From the New York Jewish Week Editorial, 19 June 2013:
For pop singer Alicia Keys, who will soon visit Israel in defiance of a personal appeal to boycott from noted author Alice Walker, the decision to visit Israel, while worthy of our gratitude and applause, was made from a position of strength. After all, Keys is successful, confident and wealthy enough to do as she pleases.
On the other end of the spectrum is a Syrian doctor and his patient, 28, in the throes of a civil war whose decision to go to Israel was made in the ultimate weakness, with a bullet in his gut and life slipping away.
A few days ago, that doctor, who knew he could do no more to save his patient, pinned a handwritten note to his patient, whom he sent over the border to Israel: “Hello distinguished surgeon,” said the note, which explained the patient’s medical history. “Please...do what you think needs to be done and thanks in advance.”
The patient is now recovering in a hospital in Safed (in Israel).
According to the Times of Israel, the Israel Defense Forces has set up a field hospital near the border, where doctors have treated some 20 Syrians who were wounded in the civil war.
In one Syrian’s pocket the Israeli medics found a live hand grenade.
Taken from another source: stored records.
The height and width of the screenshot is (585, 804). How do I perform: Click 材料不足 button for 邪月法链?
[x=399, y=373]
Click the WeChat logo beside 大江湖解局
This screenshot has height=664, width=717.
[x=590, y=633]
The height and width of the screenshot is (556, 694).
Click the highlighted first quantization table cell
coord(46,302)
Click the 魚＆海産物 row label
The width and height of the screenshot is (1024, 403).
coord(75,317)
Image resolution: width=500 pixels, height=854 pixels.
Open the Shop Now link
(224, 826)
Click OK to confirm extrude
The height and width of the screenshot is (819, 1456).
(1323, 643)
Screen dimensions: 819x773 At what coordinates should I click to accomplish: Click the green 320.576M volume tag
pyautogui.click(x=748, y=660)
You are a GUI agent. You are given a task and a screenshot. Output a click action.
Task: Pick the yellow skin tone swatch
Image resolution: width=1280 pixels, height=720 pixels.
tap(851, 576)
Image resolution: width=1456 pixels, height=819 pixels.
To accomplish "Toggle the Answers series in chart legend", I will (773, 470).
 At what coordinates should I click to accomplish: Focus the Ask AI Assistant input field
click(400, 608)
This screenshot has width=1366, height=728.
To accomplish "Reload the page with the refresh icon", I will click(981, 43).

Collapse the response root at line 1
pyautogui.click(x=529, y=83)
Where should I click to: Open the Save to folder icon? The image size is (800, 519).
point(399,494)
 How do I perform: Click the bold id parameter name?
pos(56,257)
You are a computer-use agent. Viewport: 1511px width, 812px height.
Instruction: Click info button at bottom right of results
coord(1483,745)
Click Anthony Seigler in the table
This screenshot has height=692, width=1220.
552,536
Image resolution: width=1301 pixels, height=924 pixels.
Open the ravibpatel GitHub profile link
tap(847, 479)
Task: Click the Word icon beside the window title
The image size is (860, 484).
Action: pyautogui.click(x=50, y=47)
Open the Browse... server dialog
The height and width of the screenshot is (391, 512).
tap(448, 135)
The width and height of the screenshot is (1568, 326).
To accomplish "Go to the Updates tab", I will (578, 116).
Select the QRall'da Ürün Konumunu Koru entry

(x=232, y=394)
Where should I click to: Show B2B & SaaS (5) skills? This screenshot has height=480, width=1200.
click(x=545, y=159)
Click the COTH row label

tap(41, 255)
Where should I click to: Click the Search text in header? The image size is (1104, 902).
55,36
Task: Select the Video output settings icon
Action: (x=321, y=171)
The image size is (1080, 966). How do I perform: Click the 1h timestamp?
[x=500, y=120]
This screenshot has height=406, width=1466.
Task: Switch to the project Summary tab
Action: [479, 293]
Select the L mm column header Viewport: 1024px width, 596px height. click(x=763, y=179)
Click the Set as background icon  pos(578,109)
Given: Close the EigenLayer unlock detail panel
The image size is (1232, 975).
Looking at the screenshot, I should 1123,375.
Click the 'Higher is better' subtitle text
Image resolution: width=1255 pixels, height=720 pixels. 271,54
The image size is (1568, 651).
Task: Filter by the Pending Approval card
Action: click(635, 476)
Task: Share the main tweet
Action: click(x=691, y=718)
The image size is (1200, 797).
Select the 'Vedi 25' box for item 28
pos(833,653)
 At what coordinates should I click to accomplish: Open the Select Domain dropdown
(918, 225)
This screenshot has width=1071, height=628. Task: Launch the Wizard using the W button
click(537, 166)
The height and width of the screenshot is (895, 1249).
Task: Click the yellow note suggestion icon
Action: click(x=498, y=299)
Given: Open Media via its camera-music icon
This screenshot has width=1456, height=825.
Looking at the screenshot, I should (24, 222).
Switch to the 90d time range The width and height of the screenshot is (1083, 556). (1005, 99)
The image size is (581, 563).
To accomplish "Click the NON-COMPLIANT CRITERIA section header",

After the story of the Syrian with the note was reported, journalist Jeffrey Goldberg tweeted and tweaked the advocates of BDS (the anti-Israel Boycott, Divestment and Sanctions movement):
“Syrian doctors violate BDS guidelines by sending gunshot victim to Israel for treatment.”
In a few days, critics of Israel will likely resume echoing Alice Walker, who compared Israel to an apartheid state, a place supposedly too evil for Alicia Keys to play, a place deserving of boycott and isolation. With far less publicity, Israel goes about the business of building a country that couldn’t be more different than its neighbor to the north.